17 août 2016. Au quartier Keur-Serigne Louga, dans la nuit, Pape Ndiaye, taximen  plongé dans un sommeil léger, entend des voix l’appeler et l’inviter à les rejoindre dehors. Il reconnaît bien ces voix et se porte immédiatement dehors. Hélas, c’était une grosse erreur. Dès qu’il met le nez dehors, des coups de coupe-coupe s’abattent sur lui. Il s’affale et est découvert baignant dans une mare de sang. Encore vivant, il a été vite évacué à l’hôpital où il décède dès son arrivée.
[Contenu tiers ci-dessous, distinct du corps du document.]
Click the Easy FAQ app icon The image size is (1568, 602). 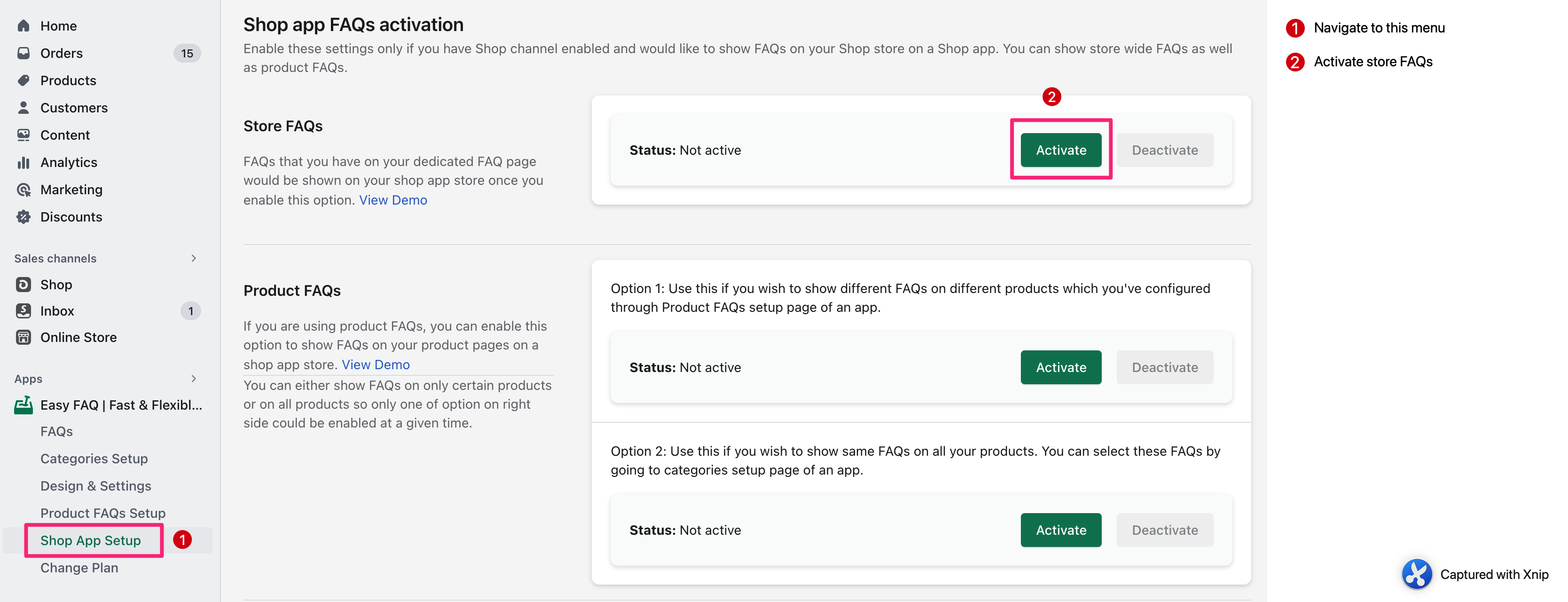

Une affaire qui pue le règlement de comptes selon ses voisins. Des gens ont été soupçonnés mais depuis, ils n’ont plus été revus dans le quartier. Aucune arrestation.
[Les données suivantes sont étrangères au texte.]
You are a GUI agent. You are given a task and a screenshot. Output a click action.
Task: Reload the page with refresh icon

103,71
GUEOUL – Un pompiste et un vigile égorgés, sept individus arrêtés puis acquittés

14 novembre 2009 à la station d’essence de Guéoul, le pompiste Badara Ndir et le vigile El Hadji Mbodj ont été surpris, neutralisés, puis froidement égorgés. L’enquête ouverte avait permis à l’époque de mettre la main sur sept individus. Neuf ans plus tard, le 12 janvier 2018, ils sont présentés à la Chambre criminelle. Le verdict a sonné comme une gifle pour les familles du pompiste et du vigile. La bande des 12 recouvre la liberté. Ils sont acquittés. Un double meurtre sans auteurs ! Une affaire qui continue de révolter les familles des victimes qui n’ont cessé de réclamer la réouverture du dossier. Peu de chance que leurs vœux soient exaucés, car depuis l’année dernière (2019), la prescription frappe ce dossier.
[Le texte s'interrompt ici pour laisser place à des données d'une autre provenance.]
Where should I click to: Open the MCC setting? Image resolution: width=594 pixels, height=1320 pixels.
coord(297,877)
DAKAR – Un crime d’une rare barbarie, Fama Niane (30 ans) a été découpée en sept parties et des organes ont disparu

C’était en 2009. Le 12 mars, sur la plage de Koussoum. Au petit matin, sept parties d’un corps découpé ont été retrouvées non loin du littoral. Ce fut un énorme choc pour les habitués de cette plage prise d’assaut par une foule monstre. Plus tard, grâce à la Police scientifique et technique et à la Division des investigations criminelles, le corps a été identifié. C’est celui d’une dame du nom de Fama Niane âgée d’une trentaine d’années. Les sapeurs-pompiers qui ont tenté de reconstituer le corps découvrent qu’il manque «les seins et le cœur». L’enquête conduit la Police à la gare routière « Petersen » de Dakar où, selon les témoignages recueillis auprès des pensionnaires de la gare, la victime Fama Niane menait une double vie. Mariée, elle était également la concubine d’un féticheur du nom de Kandé. Elle ne rejoignait son époux que le week-end, alors que la semaine, elle la passait dans une cantine en zinc du féticheur Kandé. La piste du crime rituel a été privilégiée par les enquêteurs qui n’ont pas réussi à mettre la main sur Kandé. Depuis, il est demeuré introuvable.